Ukrainian Texts Classification: Exploration of Cross-lingual Knowledge Transfer Approaches

Daryna Dementieva,Valeriia Khylenko,Georg Groh
2024-04-02
Abstract:Despite the extensive amount of labeled datasets in the NLP text classification field, the persistent imbalance in data availability across various languages remains evident. Ukrainian, in particular, stands as a language that still can benefit from the continued refinement of cross-lingual methodologies. Due to our knowledge, there is a tremendous lack of Ukrainian corpora for typical text classification tasks. In this work, we leverage the state-of-the-art advances in NLP, exploring cross-lingual knowledge transfer methods avoiding manual data curation: large multilingual encoders and translation systems, LLMs, and language adapters. We test the approaches on three text classification tasks -- toxicity classification, formality classification, and natural language inference -- providing the "recipe" for the optimal setups.
Computation and Language,Artificial Intelligence
What problem does this paper attempt to address?

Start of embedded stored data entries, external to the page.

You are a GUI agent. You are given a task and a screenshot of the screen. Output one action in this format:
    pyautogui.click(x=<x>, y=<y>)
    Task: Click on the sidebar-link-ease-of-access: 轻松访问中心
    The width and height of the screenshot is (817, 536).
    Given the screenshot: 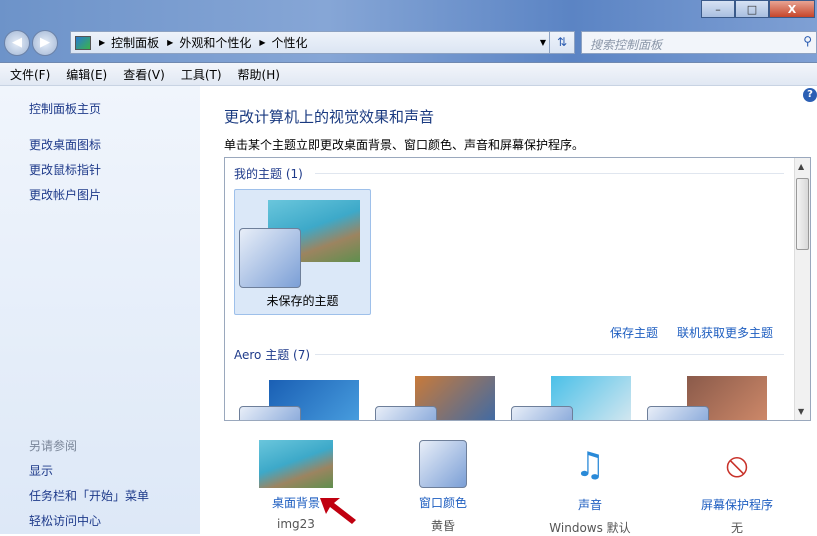 What is the action you would take?
    pyautogui.click(x=65, y=520)
    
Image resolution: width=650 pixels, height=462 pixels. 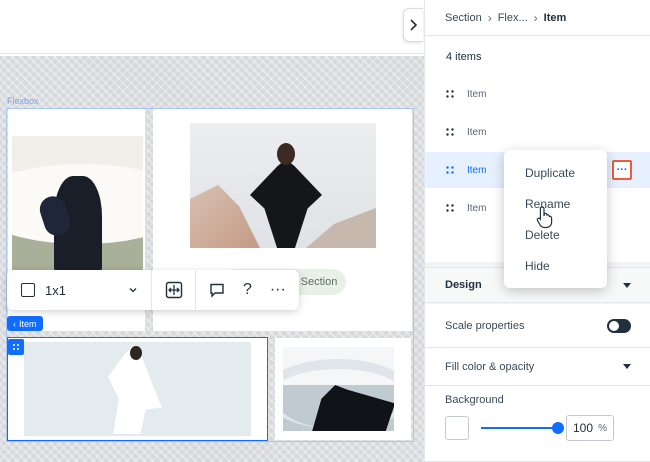 I want to click on drag-handle-icon, so click(x=16, y=347).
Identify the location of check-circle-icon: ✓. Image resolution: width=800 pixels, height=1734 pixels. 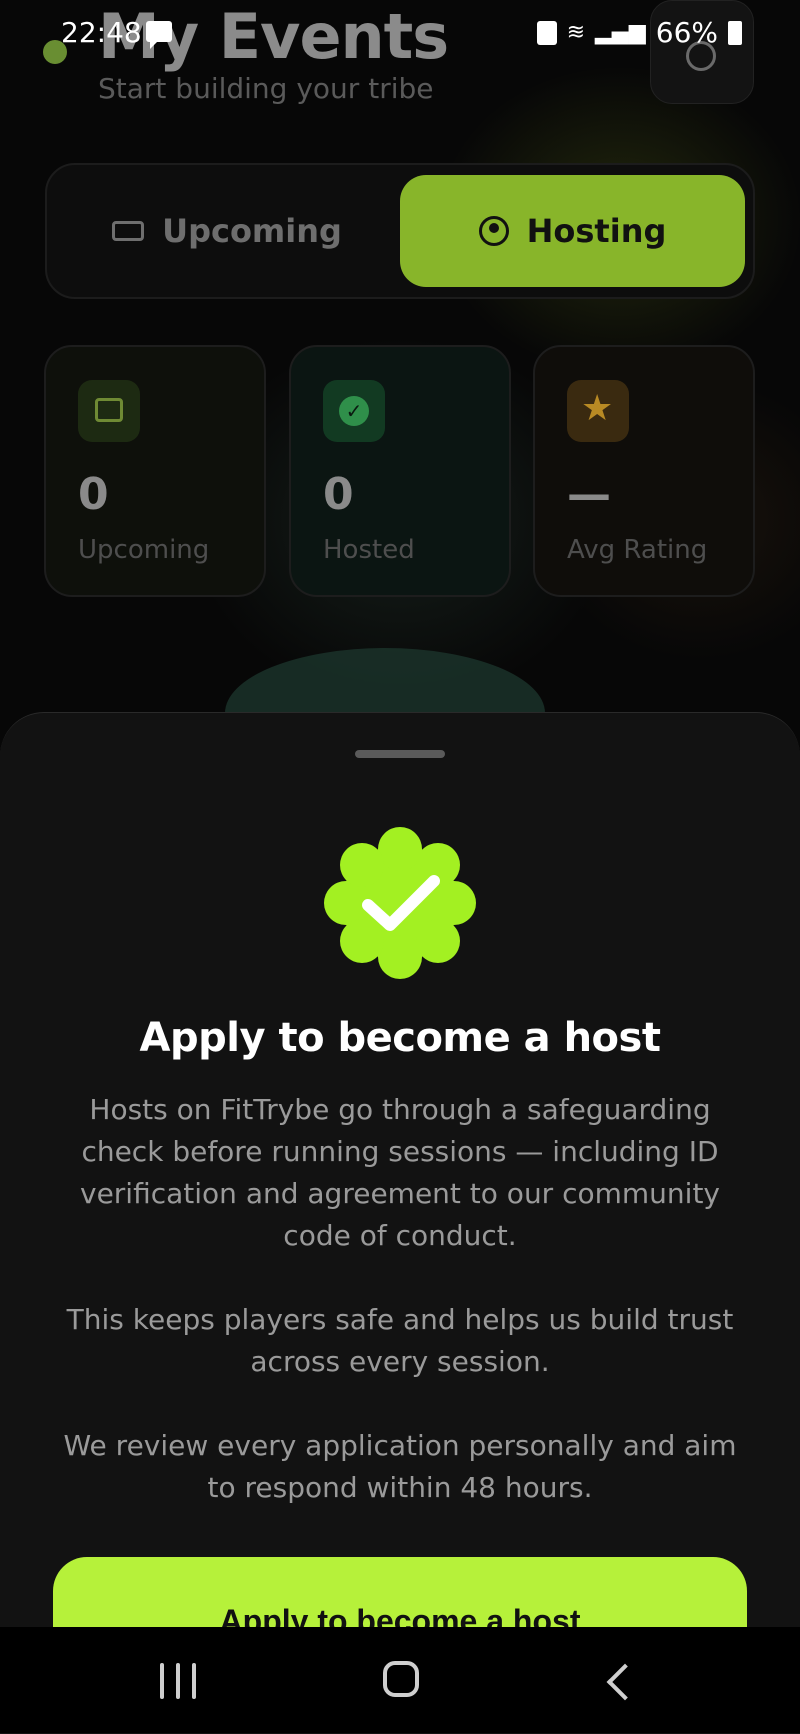
(354, 411).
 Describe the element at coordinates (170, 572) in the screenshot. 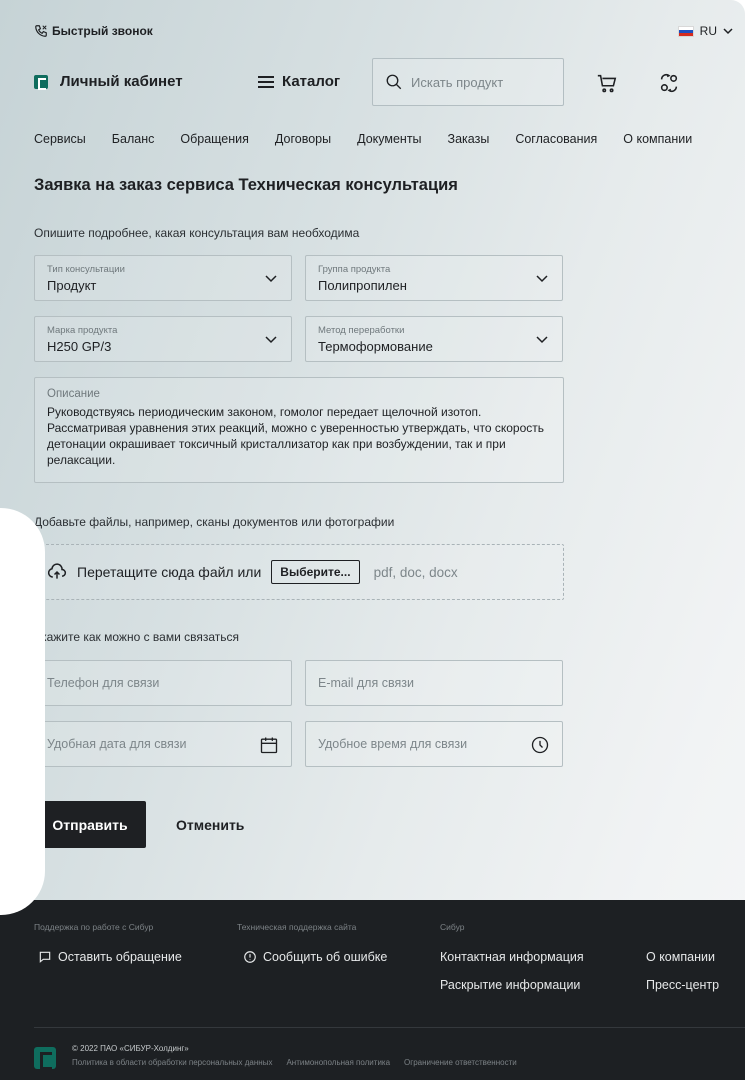

I see `dropzone-text: Перетащите сюда файл или` at that location.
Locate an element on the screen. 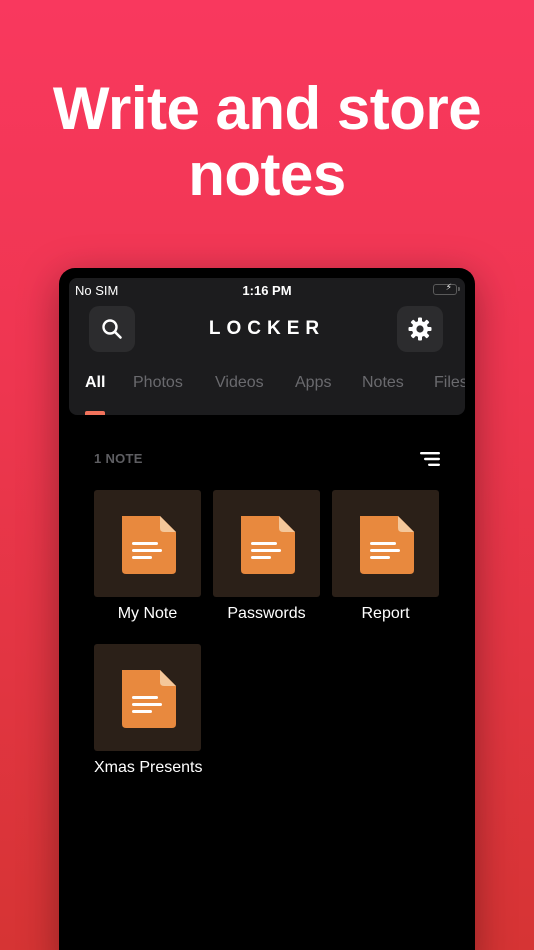 This screenshot has width=534, height=950. note-title: Passwords is located at coordinates (266, 614).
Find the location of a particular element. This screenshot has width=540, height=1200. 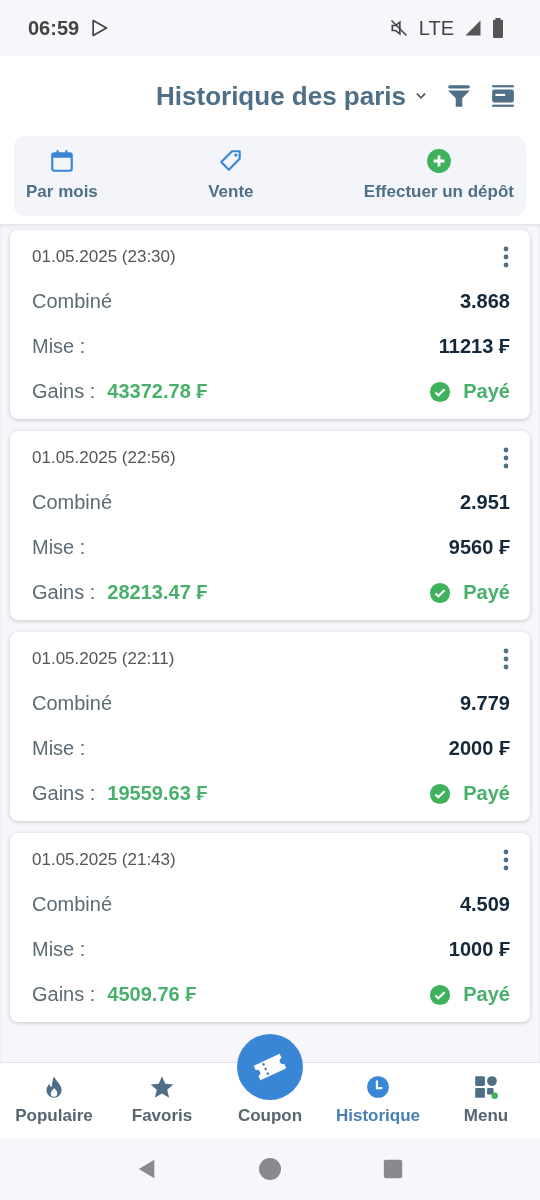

### What problem does this paper attempt to solve? This paper aims to address the issue of data scarcity in Ukrainian natural language processing (NLP) text classification tasks. Specifically, although there are numerous annotated datasets available in the NLP field, there is still a significant imbalance in data availability across different languages. Ukrainian, in particular, would benefit from further improvements in cross-lingual knowledge transfer methods due to the current lack of sufficient Ukrainian text classification corpora. To tackle this challenge, the authors explore various advanced cross-lingual knowledge transfer methods, including large-scale multilingual encoders, translation systems, large language models (LLMs), and language adapters (Adapters). These methods are applied to three specific text classification tasks: toxicity classification, formality classification, and natural language inference (NLI), to provide the optimal setup. ### Main Contributions: 1. **Designed the first text classification system for Ukrainian**: covering the tasks of toxicity classification, formality classification, and NLI. 2. **Explored four cross-lingual knowledge transfer methods**: Backtranslation, LLM Prompting, Training Corpus Translation, and Adapter Training. 3. **Tested the effectiveness of these methods on synthetic translation datasets and natural test sets**, providing an in-depth analysis of the effectiveness of various methods. Through this research, the authors hope to fill the gap in the existing literature and provide strong support for the development of Ukrainian NLP technology.